When to use it: Use similarity search whenever you need to find relevant documents from a large collection (100+ documents) to pass to an LLM. It's the standard approach in RAG pipelines, semantic search, and recommendation systems. The key insight is that it's semantic: it understands meaning, not just keywords.
Analogy
Imagine a massive library where every book is placed in a high-dimensional warehouse based on its meaning. When you ask a question, your question is also placed in that same warehouse. The closest books to your question's location are the most relevant. Unlike a card catalog (keyword search), this system understands that 'vehicle' and 'car' belong near each other even though they're different words.
Code
from langchain_openai import OpenAIEmbeddings
from langchain_core.vectorstores import InMemoryVectorStore
from langchain_core.documents import Document
# Initialize the embedding model
embeddings = OpenAIEmbeddings(model="text-embedding-3-small")
# Create sample documents
docs = [
Document(page_content="Python is a high-level programming language known for its simplicity and readability."),
Document(page_content="Machine learning models require large amounts of training data to perform well."),
Document(page_content="Cats are independent animals that enjoy sleeping and hunting."),
Document(page_content="Python provides excellent libraries for data science and machine learning."),
]
# Create an in-memory vector store and add documents
vector_store = InMemoryVectorStore.from_documents(
documents=docs,
embedding=embeddings
)
# Perform similarity search
query = "What programming language is good for machine learning?"

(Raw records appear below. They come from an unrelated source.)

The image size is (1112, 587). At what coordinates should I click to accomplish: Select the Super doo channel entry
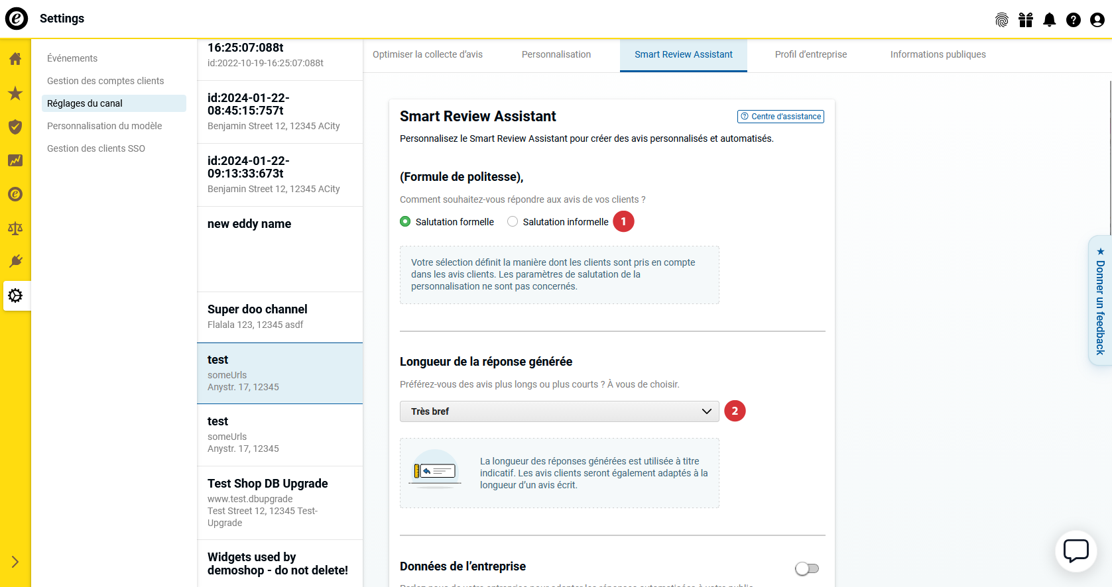click(280, 317)
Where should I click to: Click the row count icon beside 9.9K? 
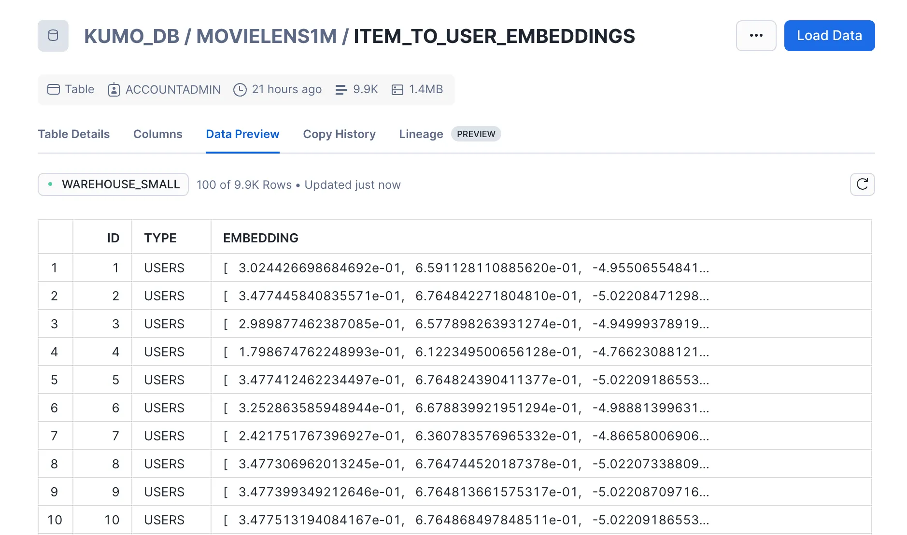341,90
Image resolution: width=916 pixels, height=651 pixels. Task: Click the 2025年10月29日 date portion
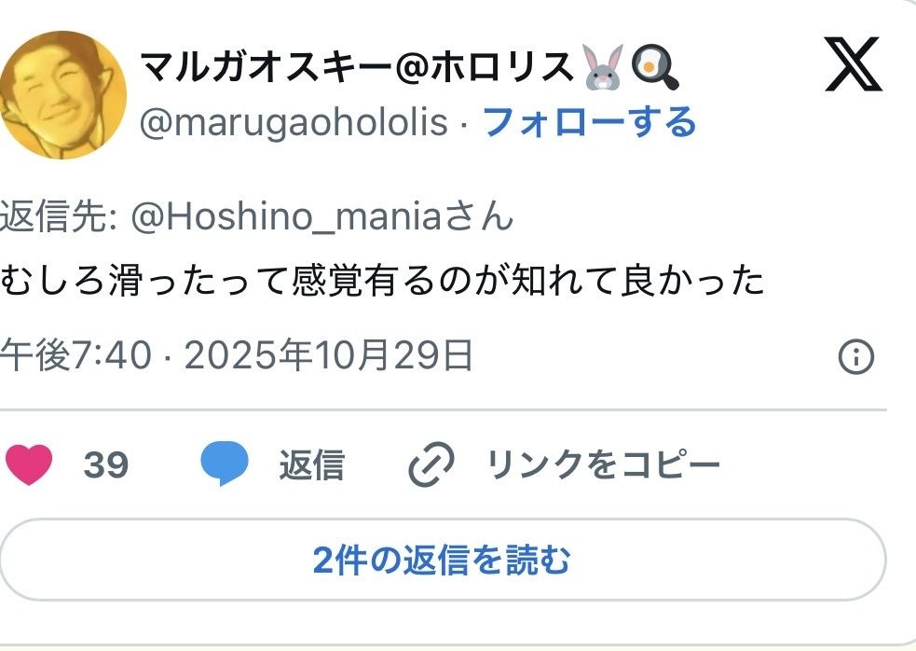328,355
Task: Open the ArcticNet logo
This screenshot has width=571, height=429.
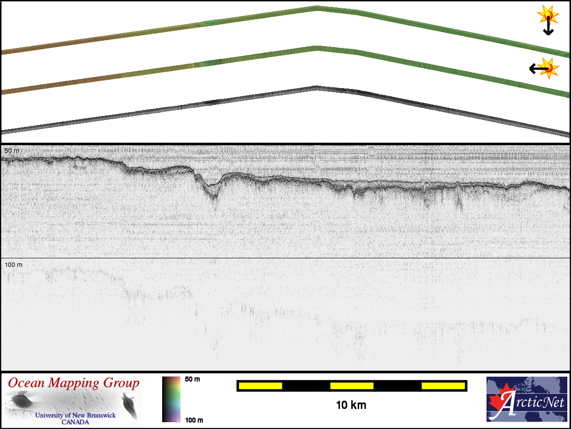Action: coord(527,399)
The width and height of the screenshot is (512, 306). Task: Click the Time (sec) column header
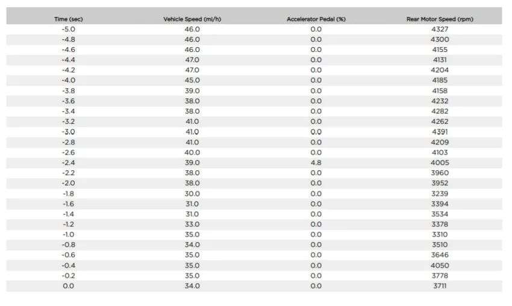[x=68, y=19]
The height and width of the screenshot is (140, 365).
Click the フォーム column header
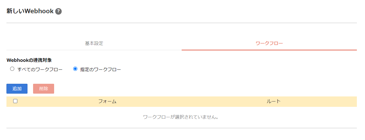coord(107,101)
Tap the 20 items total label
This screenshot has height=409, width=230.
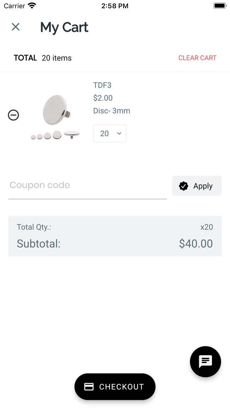click(57, 58)
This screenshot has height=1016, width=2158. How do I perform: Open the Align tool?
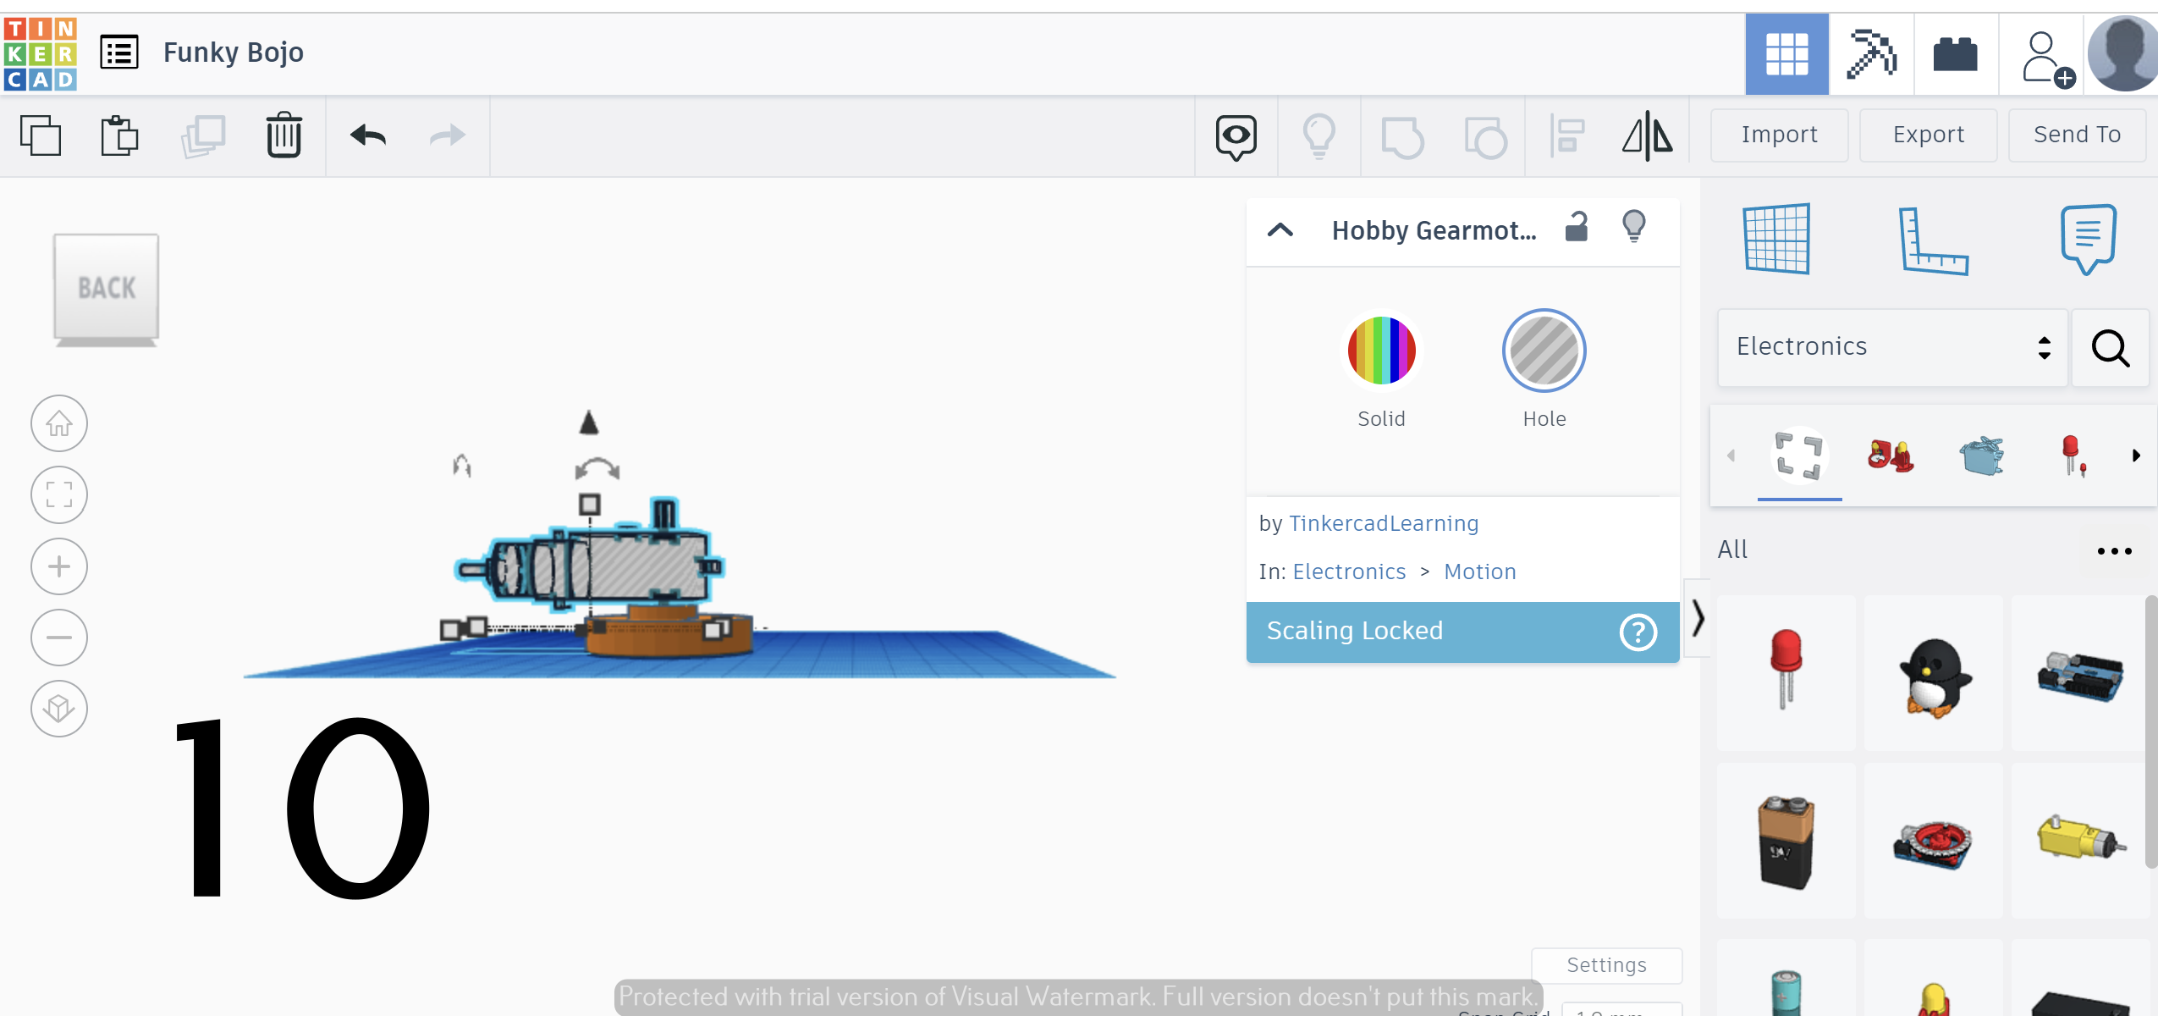click(x=1568, y=135)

results = vector_store.similarity_search(query, k=2)
# Display results
for i, doc in enumerate(results, 1):
print(f"Result {i}: {doc.page_content}")
print()Result 1: Python provides excellent libraries for data science and machine learning. Result 2: Python is a high-level programming language known for its simplicity and readability.
What just happened?
The code created a vector store, embedded all four documents into vector space using OpenAI's embedding model, then took your query string, embedded it the same way, and returned the 2 documents whose vectors were closest to the query's vector. The documents about Python ranked higher than the one about cats or the general ML statement because they semantically match the query better.
Common gotcha
Developers often assume that the number of results returned (k=2) is a performance setting: it's not. Increasing k doesn't make search faster; it just returns more documents. The real performance bottleneck is the embedding model and database size, not k. Also, similarity search returns all results ranked by relevance: there's no hard cutoff. A low-similarity document can still be returned if k is large enough, which can degrade LLM quality. Always check the actual similarity scores, not just trust that top-k is good enough.
Error recovery
AuthenticationErrorRateLimitErrorValueError: model not foundExperienced dev note
Caching embeddings is not optional in production: re-embedding the same documents every request wastes API calls and money. Use langchain_core.embeddings.CacheBackedEmbeddings to wrap your embedding model with a local cache. Also, InMemoryVectorStore is fine for prototyping but will fail in production on >10k documents and doesn't persist between restarts. Move to Chroma, Pinecone, or Weaviate before going live. Finally, embedding quality directly determines retrieval quality: a mediocre embedding model will cause your RAG system to retrieve irrelevant documents, and no amount of prompt engineering will fix that.
Check your understanding
If you increased k from 2 to 10 in the similarity_search call, would the query be re-embedded, and would the search take significantly longer?
Show answer hint
The correct answer explains that the query is embedded once (not re-embedded), and k is just a filtering parameter on already-computed similarities, so the time increase is negligible. The bottleneck is the initial embedding step, not the k value.